### Provided text

⟨

The Federal University of Petroleum Resources Effurun (FUPRE) in Delta State, Nigeria was established and approved during the Federal Executive Council meeting of 14 March 2007 and admitted its first set of undergraduates in 2008.

The university was established under the Federal Government of Nigeria initiative, to build a specialized university in the Niger Delta to produce middle and higher level manpower and expertise for the oil and gas sector. 

The National Universities Commission(NUC) approved sharing of facilities between the Petroleum Training Institute (PTI), Effurun and Federal University of Petroleum Resources Effurun until it moved to its permanent site on development of its main campus at Ugbomro, Uvwie Local Government Area Delta State, in 2010. 

FUPRE, Federal University of Petroleum Resources Effurun is the first petroleum university in Africa and sixth in the world.

⟩

### Stored records
⟨

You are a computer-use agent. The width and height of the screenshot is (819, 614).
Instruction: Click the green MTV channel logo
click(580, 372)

⟩
⟨

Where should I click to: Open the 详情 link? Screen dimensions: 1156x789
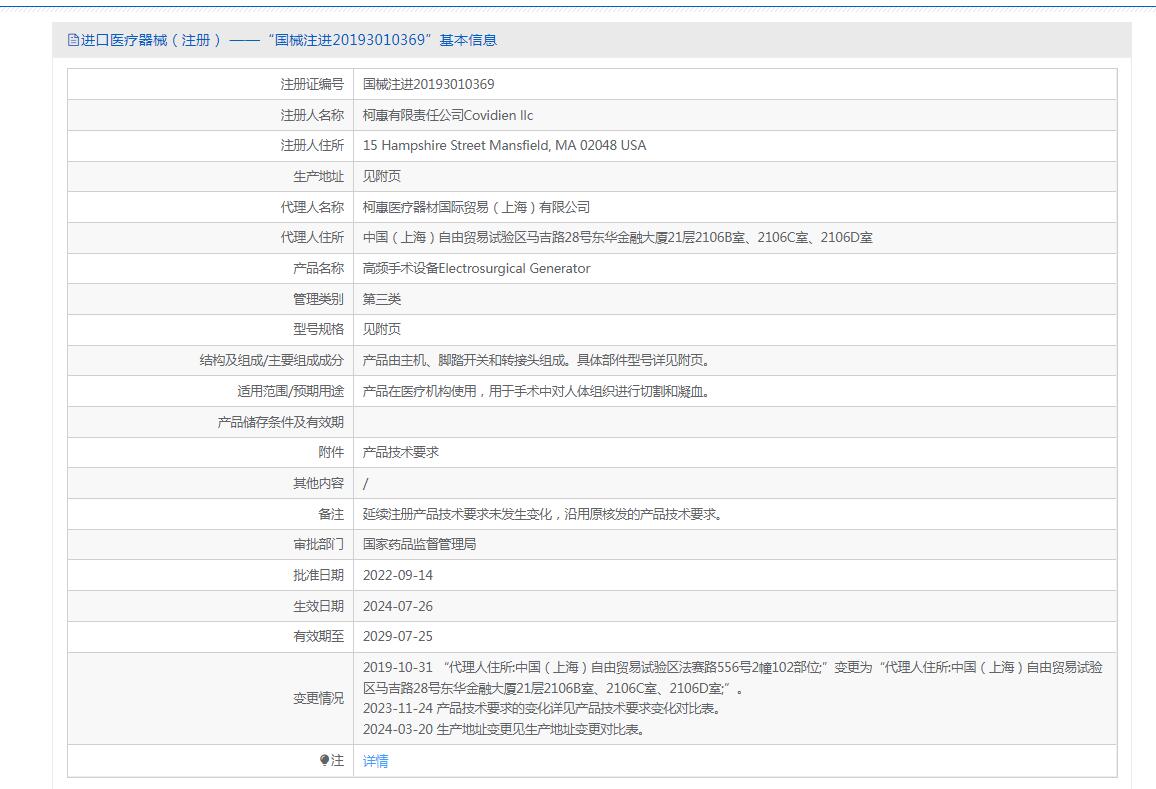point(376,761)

⟩

### Exercises to complete
1. According to the FUPRE passage, where is the university's main campus located?
2. Write the next part of the FUPRE passage, following its final sentence.

### Answer list
1. Ugbomro, Uvwie Local Government Area, Delta State.

2.
Administrative structure
The administrative structure of the university consists of:
 Chancellor
 Pro chancellor
 Vice Chancellor
 Principal Officers of the University 
 Members of the Governing Council

Centres and administrative departments/units

Administrative departments/units
 Information and Communication Technology
 Counselling Centre
 Academic Planning Unit

Centres 
 Centre for Maritime and Offshore Studies 
 Centre for Safety Education 
 Centre for Research Innovation

Colleges 
The institution presently have two colleges with ten departments. The colleges are:
 College of Science
 College of Technology

The College of Science and College of Technology has started running its courses for its academic session.

Colleges, Departments and Courses
The Federal University Of Petroleum Resources, consists of two colleges which are College of Science and College of Technology. These Colleges are sub divided into 18 departments.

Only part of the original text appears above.